Vascular Pharmacology (sous presse) doi: 10.1016/j.vph.2012.03.001
Hypoxia, a critical parameter of the tumor microenvironment, controls endothelial/tumor cell interactions and is the key to tumor angiogenesis development. Under hypoxic stress, tumor cells produce factors that promote angiogenesis, vasculogenesis, tumor cell motility, metastasis and cancer stem cell selection.
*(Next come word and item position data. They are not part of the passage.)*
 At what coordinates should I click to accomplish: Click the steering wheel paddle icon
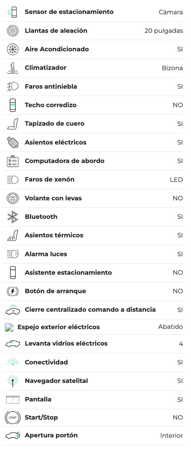pos(13,198)
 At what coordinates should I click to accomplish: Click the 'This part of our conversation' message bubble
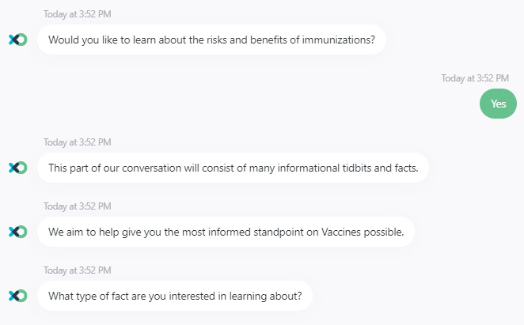coord(233,168)
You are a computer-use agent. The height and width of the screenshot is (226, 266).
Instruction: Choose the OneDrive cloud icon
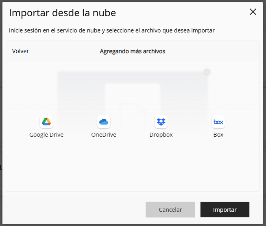[104, 122]

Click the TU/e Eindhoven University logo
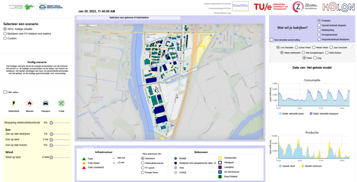[271, 7]
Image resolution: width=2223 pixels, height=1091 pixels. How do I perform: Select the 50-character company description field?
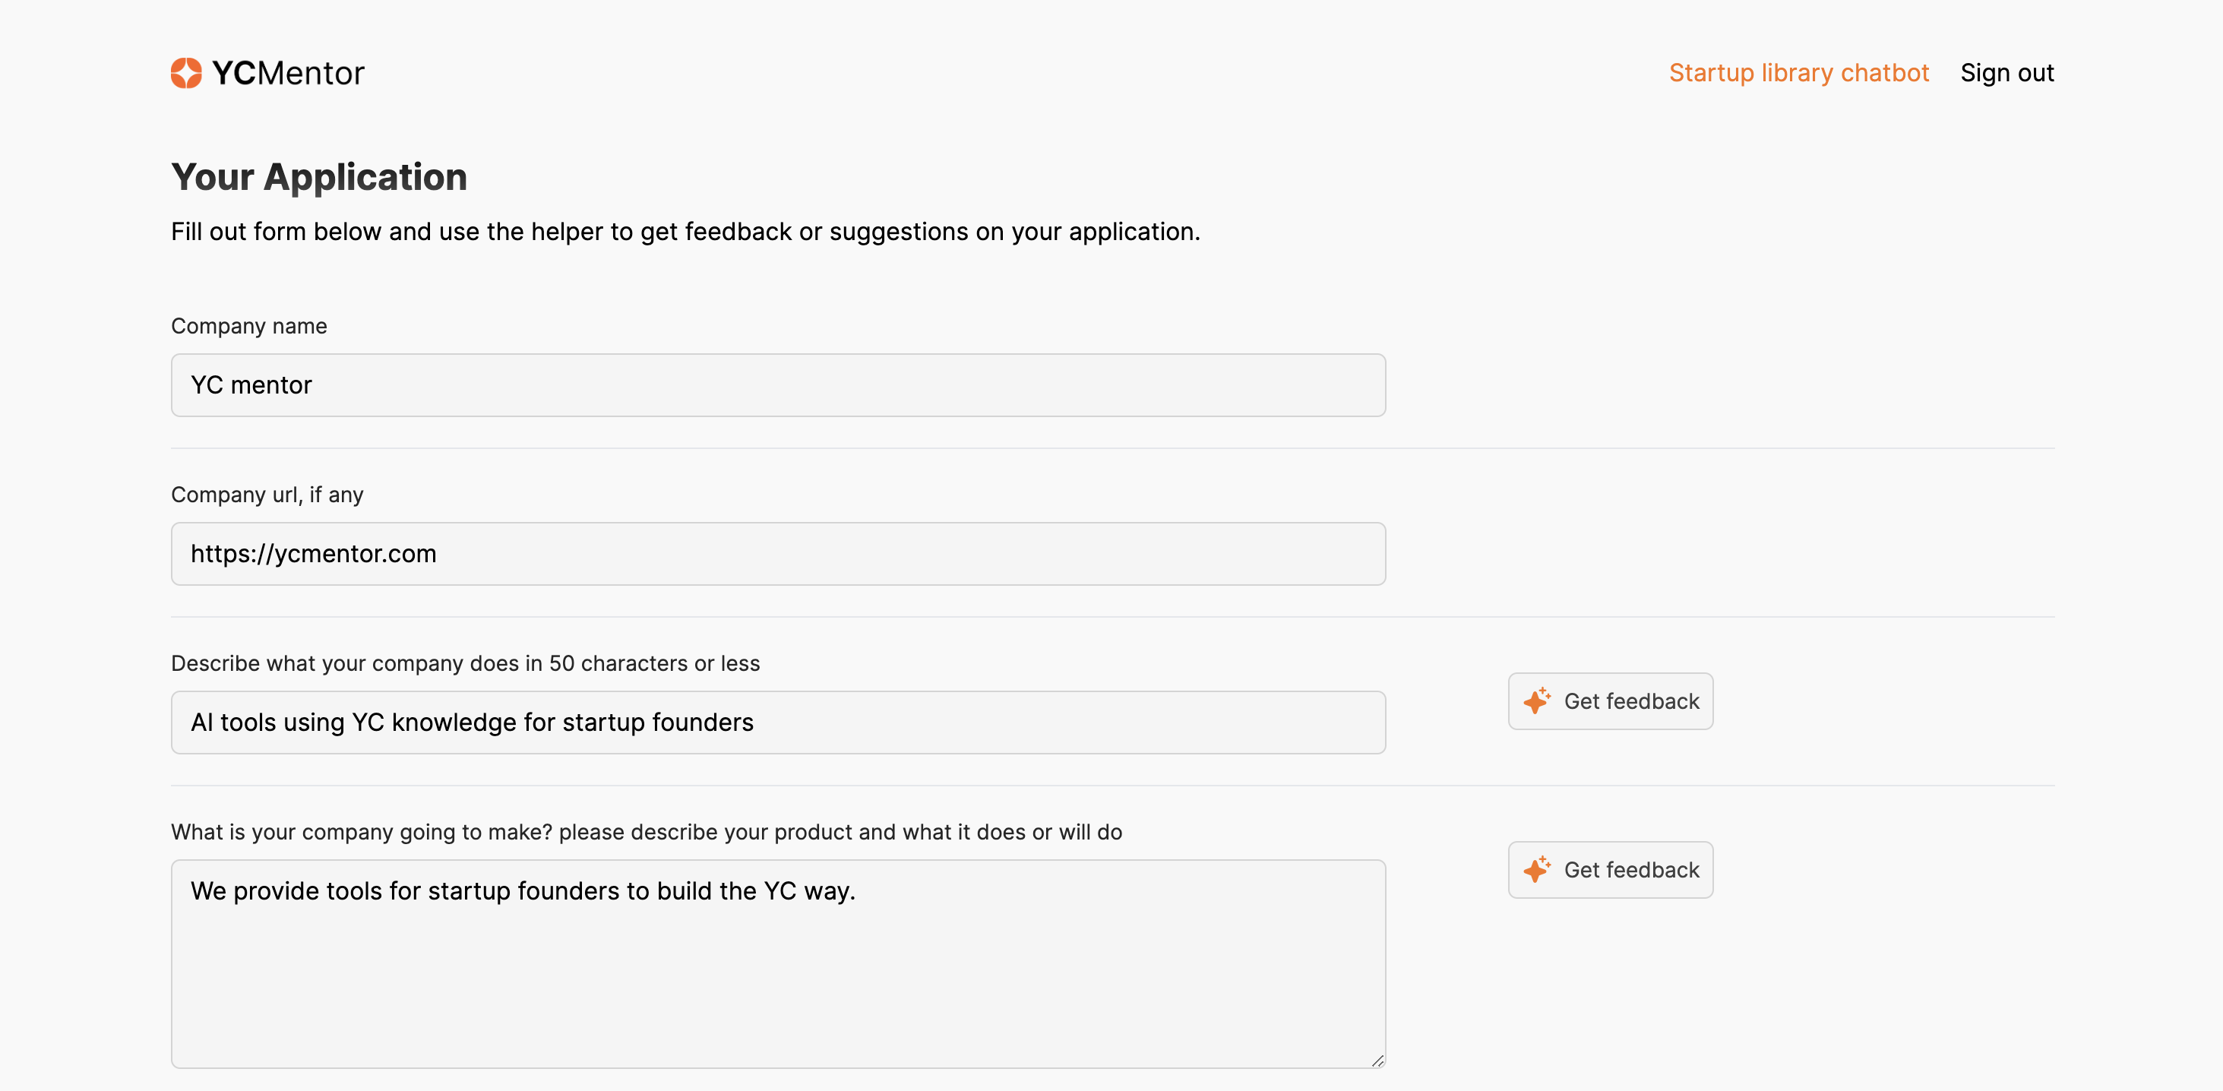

Targeting tumor vessels is a therapeutic strategy that has lately been fast evolving from antiangiogenesis to vessel normalization as discussed in this review. We shall focus on the pivotal role of endothelial cells within the tumor microenvironment, the specific features and the part played by circulating endothelial precursors cells. Attention is stressed on their recruitment to the tumor site and their role in tumor angiogenesis where they are submitted to miRNAs-mediated de/regulation. Here the compensation of the tumor deregulated angiogenic miRNAs – angiomiRs – is emphasized as a potential therapeutic approach. The strategy is to over express anti-angiomiRs in the tumor angiogenesis site upon selective delivery by precursor endothelial cells as miRs carriers.